SEQanswers

Go Back   SEQanswers > Applications Forums > RNA Sequencing



Similar Threads
Thread Thread Starter Forum Replies Last Post
cufflinks-1.0.3 produces very high FPKM values when compared to cufflinks-0.9.3. Why? pinki999 Bioinformatics 5 06-09-2012 06:48 AM
Cufflinks cufflinks v1.0.3 - segmentation fault bias correction chrNT annotations adrian Bioinformatics 0 06-08-2011 01:28 PM

Reply
 
Thread Tools
Old 06-08-2012, 08:10 AM   #1
drdna
Member
 
Location: Kentucky

Join Date: May 2012
Posts: 45
Default Is cufflinks fundamentally flawed?

I have been running tophat/cufflinks/cuffdiff on fungal and human RNAseq data. Some of the FPKM values seemed high so I decided to look at the alignment files (accepted_hits.bam) to count numbers of reads hitting selected genes. I am unable to come up with anything near the values produced in the cuffdiff output. For example one cufflinks locus (XLOC) had a reported FPKM of 421 yet there were zero reads mapping in the corresponding genomic region.

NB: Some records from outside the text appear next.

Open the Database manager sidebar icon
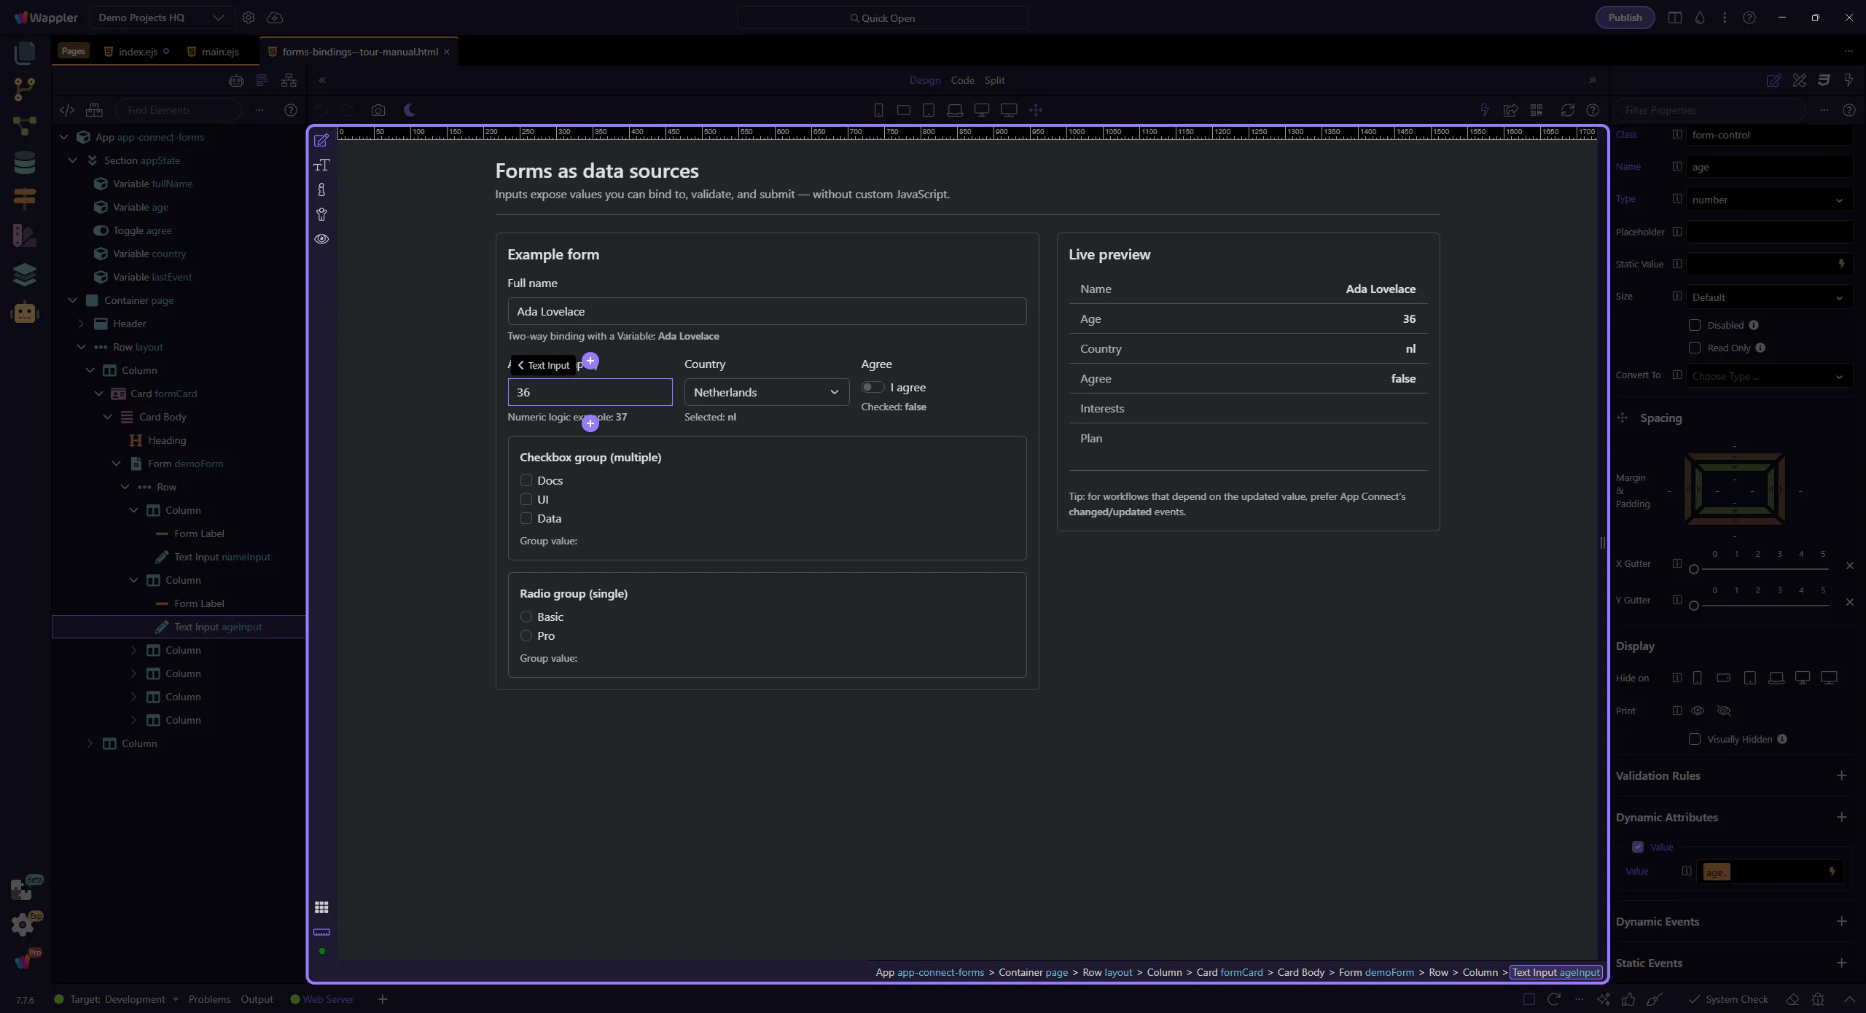 [24, 163]
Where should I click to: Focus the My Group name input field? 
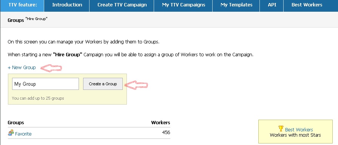point(45,84)
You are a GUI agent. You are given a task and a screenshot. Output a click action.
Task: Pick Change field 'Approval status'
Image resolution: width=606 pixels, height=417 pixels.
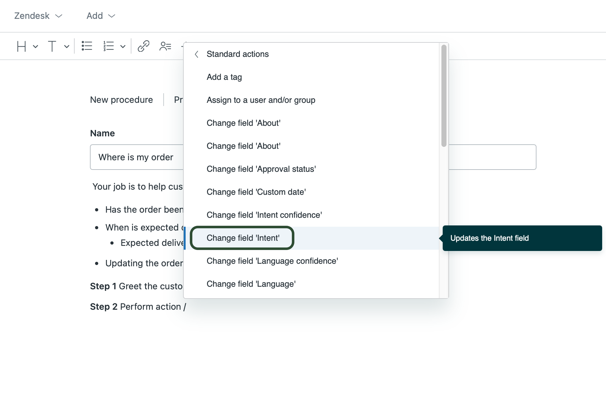coord(261,169)
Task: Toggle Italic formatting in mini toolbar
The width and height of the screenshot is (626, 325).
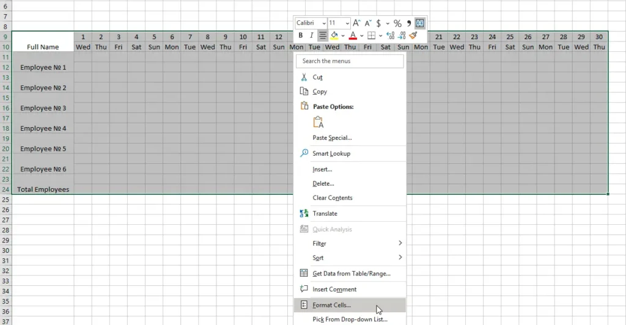Action: coord(311,35)
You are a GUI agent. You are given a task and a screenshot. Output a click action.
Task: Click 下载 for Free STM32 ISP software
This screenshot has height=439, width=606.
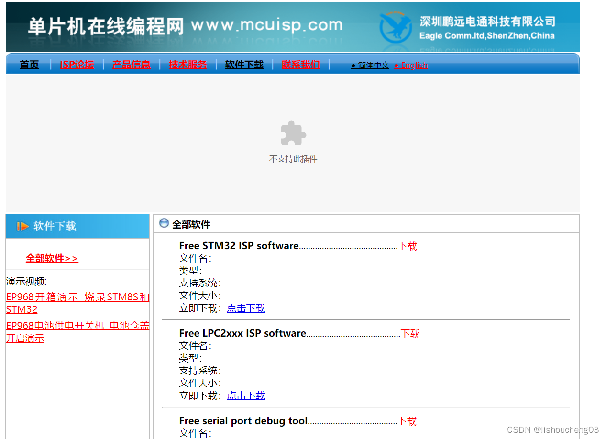[407, 246]
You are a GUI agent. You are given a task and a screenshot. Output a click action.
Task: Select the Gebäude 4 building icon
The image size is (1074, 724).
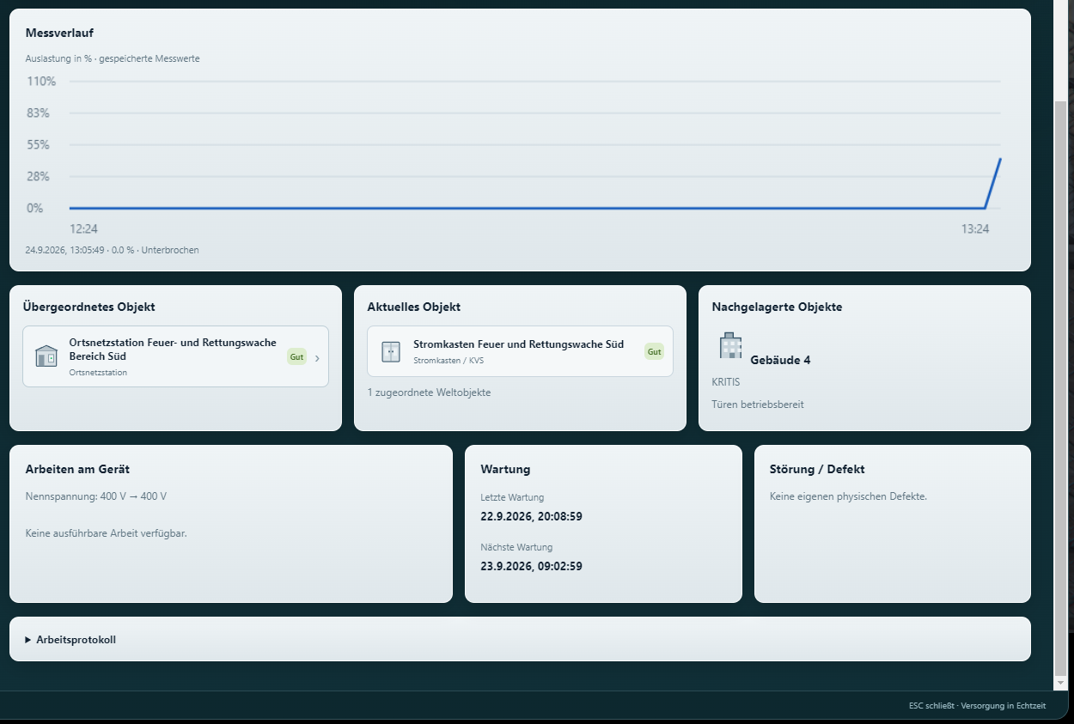[x=730, y=345]
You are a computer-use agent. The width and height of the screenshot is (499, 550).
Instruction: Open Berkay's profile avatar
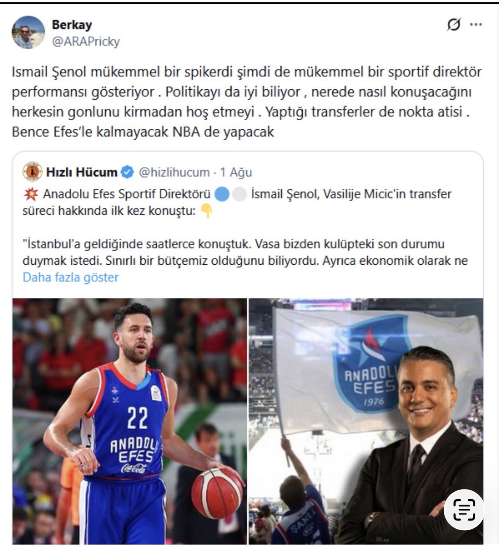28,32
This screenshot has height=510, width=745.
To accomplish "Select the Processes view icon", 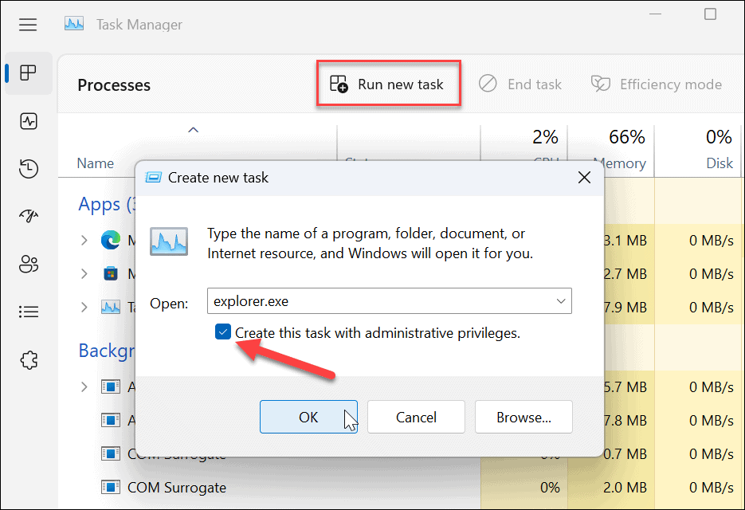I will [29, 73].
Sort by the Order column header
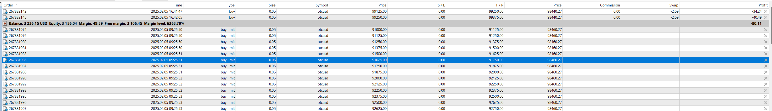 pyautogui.click(x=8, y=5)
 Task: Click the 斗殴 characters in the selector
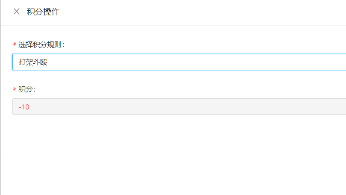[41, 62]
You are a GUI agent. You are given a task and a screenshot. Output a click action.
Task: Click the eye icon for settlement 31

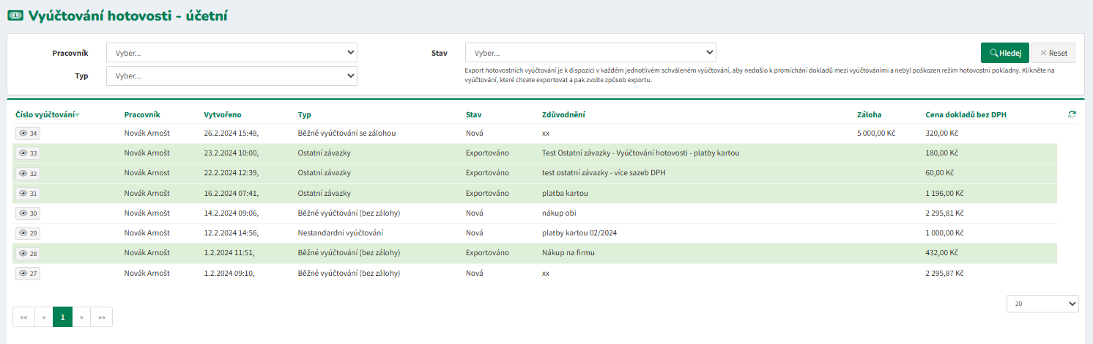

A related issue is that some of the reported loci span genomic regions well beyond the borders of transcripts defined in the supplied .gtf file. However, inspection of the alignment file reveals no reads that support the extension of the transcript.

Am I missing something here? Specifically, does cufflinks use information other than that contained in the accepted_hits.bam file to calculate FPKM and define its (XLOC) loci?
drdna is offline   Reply With Quote
Old 06-08-2012, 06:42 PM   #2
drdna
Member
 
Location: Kentucky

Join Date: May 2012
Posts: 45
Default

I'm currently following up on this by generating a control dataset containing known transcript abundances. Stay tuned...
drdna is offline   Reply With Quote
Old 06-09-2012, 11:33 AM   #3
drdna
Member
 
Location: Kentucky

Join Date: May 2012
Posts: 45
Default Cufflinks IS flawed

So, using artificially-generated control datasets, I find that cufflinks is flawed in two ways:

First, it's FPKM values are inflated. Problem is the magnitude of inflation varies from gene-to-gene - there is no consistency in the error.

Second the "locus" interval defined in the cuffdiff output is often just plain wrong. In many instances, the reported "locus" frequently spans multiple transcripts and intergenic regions, even though the dataset contains reads from only one transcript. In other words, neither the .gtf file, nor the input sequence data support expansion of the "locus" to cover multiple genes.
drdna is offline   Reply With Quote
Old 06-09-2012, 08:04 PM   #4
Portah
Member
 
Location: Cincinnati

Join Date: Jan 2012
Posts: 12
Default

Hi, I've met almost the same problem in addition in gtf file for mm9 from UCSC annotation I have:

chr10 unknown exon 80640798 80640979 . + . gene_id "Eef2"; gene_name "Eef2"; p_id "P7224"; transcript_id "NM_007907"; tss_id "TSS5168";
chr10 unknown CDS 80641426 80641637 . + 2 gene_id "Eef2"; gene_name "Eef2"; p_id "P7224"; transcript_id "NM_007907"; tss_id "TSS5168";
chr10 unknown exon 80641426 80641637 . + . gene_id "Eef2"; gene_name "Eef2"; p_id "P7224"; transcript_id "NM_007907"; tss_id "TSS5168";
chr10 unknown exon 80641706 80641758 . + . gene_id "Snord37"; gene_name "Snord37"; transcript_id "NR_028549"; tss_id "TSS16143";
chr10 unknown CDS 80641826 80642004 . + 0 gene_id "Eef2"; gene_name "Eef2"; p_id "P7224"; transcript_id "NM_007907"; tss_id "TSS5168";
chr10 unknown exon 80641826 80642004 . + . gene_id "Eef2"; gene_name "Eef2"; p_id "P7224"; transcript_id "NM_007907"; tss_id "TSS5168";
chr10 unknown CDS 80642091 80642196 . + 1 gene_id "Eef2"; gene_name "Eef2"; p_id "P7224"; transcript_id "NM_007907"; tss_id "TSS5168";
chr10 unknown exon 80642091 80642196 . + . gene_id "Eef2"; gene_name "Eef2"; p_id "P7224"; transcript_id "NM_007907"; tss_id "TSS5168";
chr10 unknown CDS 80642289 80642541 . + 0 gene_id "Eef2"; gene_name "Eef2"; p_id "P7224"; transcript_id "NM_007907"; tss_id "TSS5168";

Snord37 gene inside Eef2 and length of the Snord37 gene is just 52 but in cuffdiff output I've got:
Snord37 Snord37 Snord37 chr10:80639375-80645254 Control IL33 OK 0 8173.79 1.79769e+308 1.79769e+308 0.0786496 0.428305 no

locus size is 5879. Also cufflinks found 8173.79 FPKM in bam file for the Snord37 but there just 2 reads.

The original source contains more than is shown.